A mutation in transferrin receptor 1 that disrupts iron internalization causes a novel immunodeficiency. S. E. Boyden1,2, H. H. Jabara3,4, J. Chou3,4, N. Ramesh3,4, M. J. Massaad3,4, L. Notarangelo3,4, M. D. Fleming5, W. Al-Herz6, L. M. Kunkel2,4, R. S. Geha3,4 1) National Human Genome Research Institute, National Institutes of Health, Bethesda, MD; 2) Division of Genetics and Genomics, and the Manton Center for Orphan Disease Research, Boston Childrens Hospital, Boston, MA, and Department of Genetics, Harvard Medical School, Boston, MA; 3) Division of Immunology, Boston Childrens Hospital, Boston, MA; 4) Department of Pediatrics, Harvard Medical School, Boston, MA; 5) Department of Pathology, Boston Childrens Hospital and Harvard Medical School, Boston, MA; 6) Department of Pediatrics, Faculty of Medicine, Kuwait University, Kuwait.

   Fourteen patients in a consanguineous Kuwaiti pedigree suffered from a previously undescribed syndrome of combined immunodeficiency, intermittent neutropenia, thrombocytopenia, and mild anemia (CINTA). Patients had normal numbers of T and B cells but impaired T and B cell proliferation and immunoglobulin production, resulting in agammaglobulinemia and recurrent sinopulmonary infections. Several patients died prior to the recognition of a genetic immunodeficiency in the family; subsequently, patients were successfully treated with hematopoietic stem cell transplantation.
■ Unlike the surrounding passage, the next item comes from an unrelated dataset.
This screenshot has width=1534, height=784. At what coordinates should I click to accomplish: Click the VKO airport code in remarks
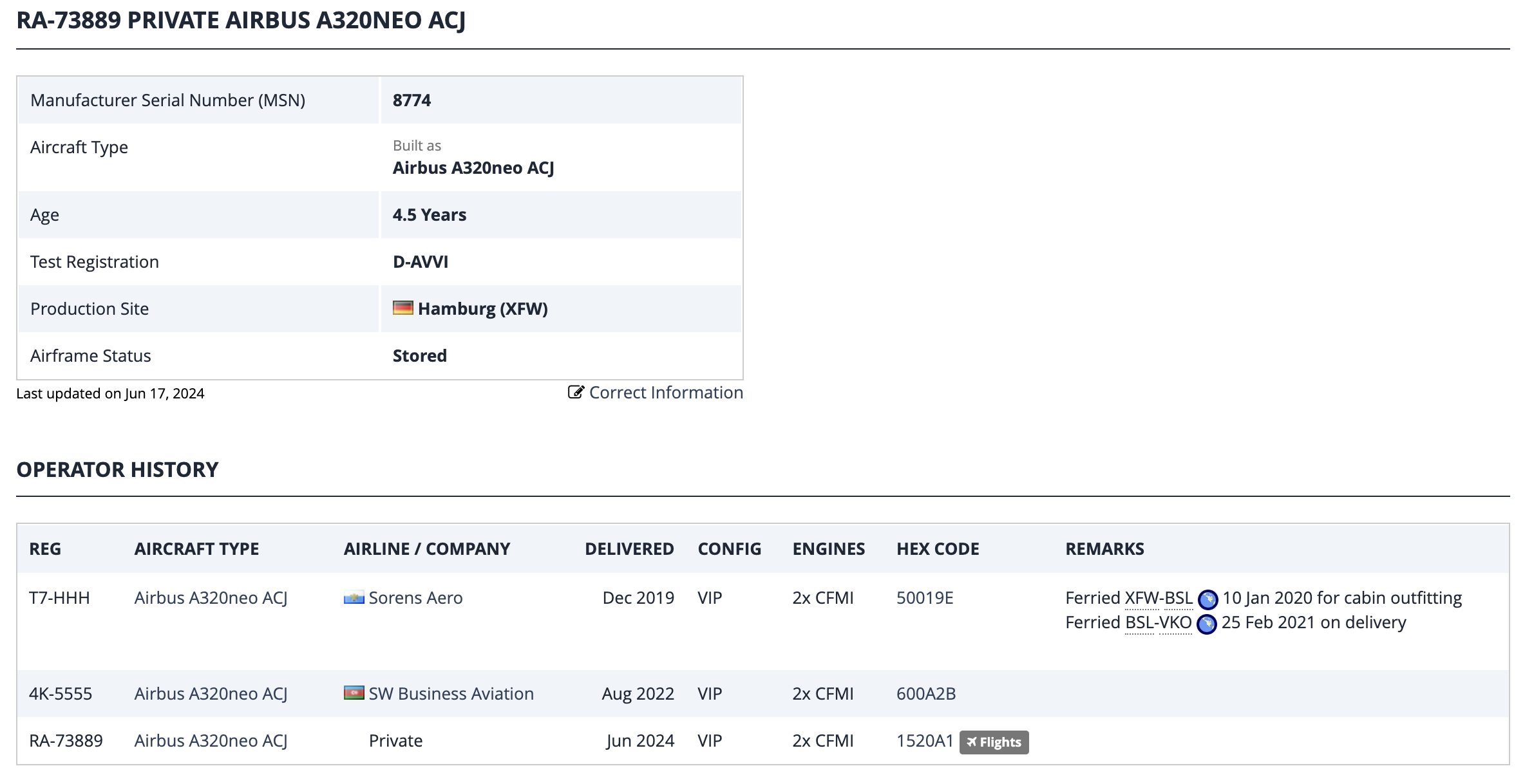pos(1175,622)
Linkage analysis and whole genome sequencing revealed patients were homozygous for a c.58T>C missense mutation in TFRC, which encodes transferrin receptor 1 (TFR1), resulting in a p.Y20H substitution. The mutation co-segregated with the CINTA phenotype, altered a perfectly conserved residue, and is absent from variant databases and 396 ancestry-matched control subjects from Kuwait. In one obligate carrier, the mutation was the only heterozygous variant within an extended homozygous background, suggesting a recent de novo origin for the mutation and segregation within the family of both mutant and non-mutant versions of otherwise identical haplotypes. The p.Y20H mutation disrupted the internalization motif critical for TFR1 endocytosis. Correspondingly, TFR1 surface expression was markedly increased and TFR1 internalization was decreased in patient lymphocytes. Transduction of wild-type but not mutant TFRC restored transferrin uptake by patient fibroblasts, and supersaturation of transferrin by iron citrate in vitro, allowing transferrin-independent iron uptake, fully rescued patient T and B cell defects. In contrast to lymphocytes, patient erythroblasts had only a modest increase in surface TFR1 expression. The metalloreductase STEAP3, which possesses an internalization sequence similar to that of TFR1, is selectively expressed in erythroblasts and interacted with TFR1. Overexpression of murine Steap3, but not of an internalization-defective Steap3 mutant, partially rescued transferrin uptake in patient fibroblasts, suggesting that STEAP3 could provide an accessory TFR1 endocytosis signal in erythroblasts that spares patients from severe anemia. Disruption of cellular iron transport represents a novel pathogenic mechanism for primary immunodeficiencies.